Structural Analysis of DNA-Chlorophyll Complexes by Fourier Transform Infrared Difference Spectroscopy

Abstract

Porphyrins and metalloporphyrins are strong DNA binders. Some of these compounds have been used for radiation sensitization therapy of cancer and are targeted to interact with cellular DNA. This study was designed to examine the interaction of calf thymus DNA with chlorophyll a (CHL) in aqueous solution at physiological pH with CHL/DNA(phosphate) ratios ( r) of 1/160, 1/80, 1/40, 1/20, 1/10, and 1/5. Fourier transform infrared (FTIR) difference spectroscopy was used to characterize the nature of DNA-pigment interactions and to establish correlations between spectral changes and the CHL binding mode, binding constant, sequence selectivity, DNA secondary structure, and structural variations of DNA-CHL complexes in aqueous solution.
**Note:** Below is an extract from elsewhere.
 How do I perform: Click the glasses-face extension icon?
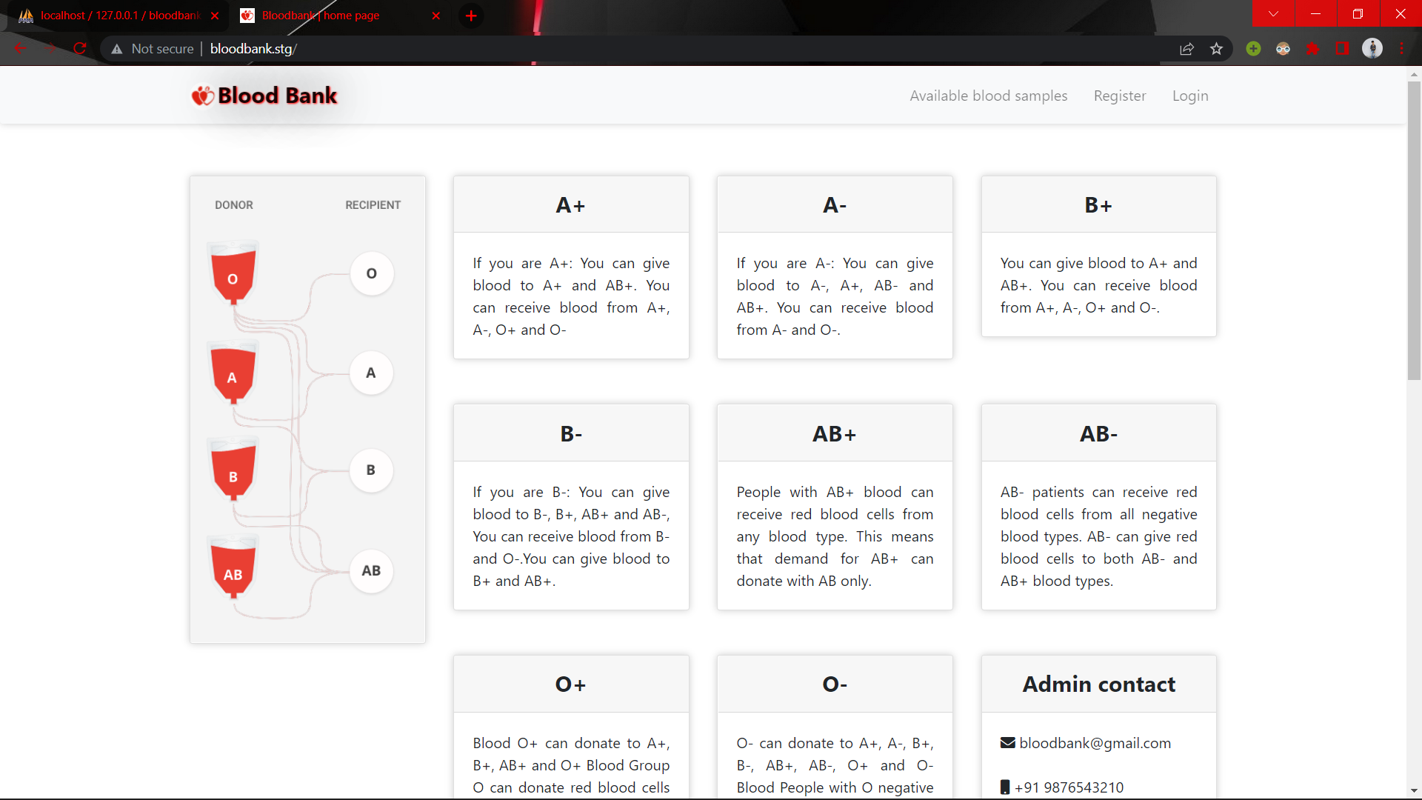(1283, 49)
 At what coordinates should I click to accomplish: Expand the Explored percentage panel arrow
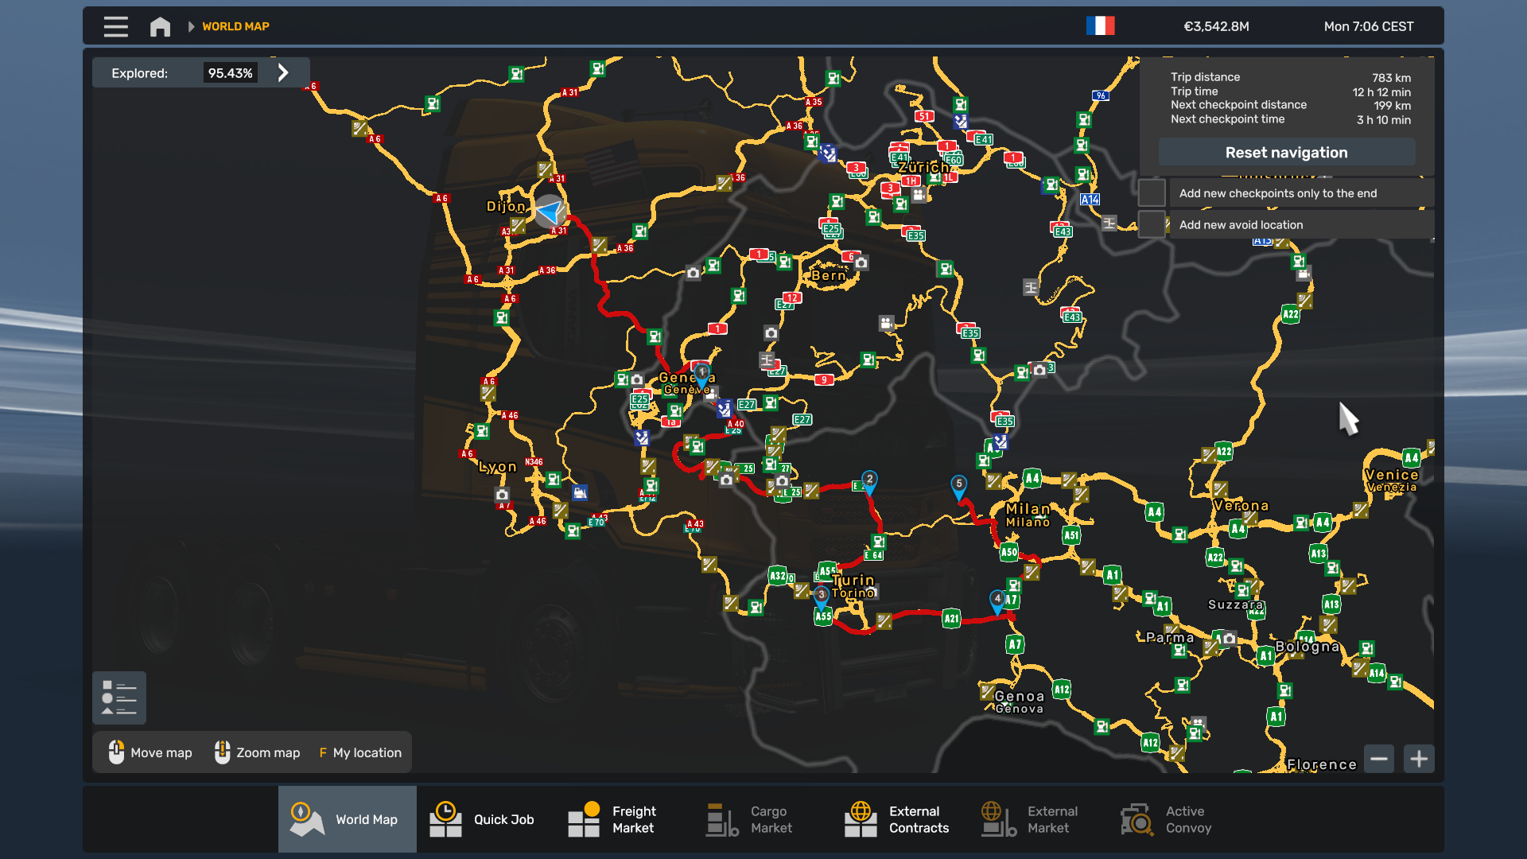tap(283, 72)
Spectroscopic results showed that CHL is an external DNA binder with no affinity for DNA intercalation. At low pigment concentration ( r = 1/160, 1/80, and 1/40), there are two major binding sites for CHL on DNA duplex: 1) Mg-PO 2 and 2) Mg-N7 (guanine) with an overall binding constant of K = 1.13 × 10 4 M −1. The pigment distributions are 60% with the backbone PO 2 group and 20% with the G-C base pairs. The chlorophyll interaction is associated with a major reduction of B-DNA structure in favor of A-DNA. At high chlorophyll content ( r = 1/10), helix opening occurs, with major spectral alterations of the G-C and A-T bases. At high chlorophyll concentration (1/5), pigment aggregation is observed, which does not favor CHL-DNA complexation.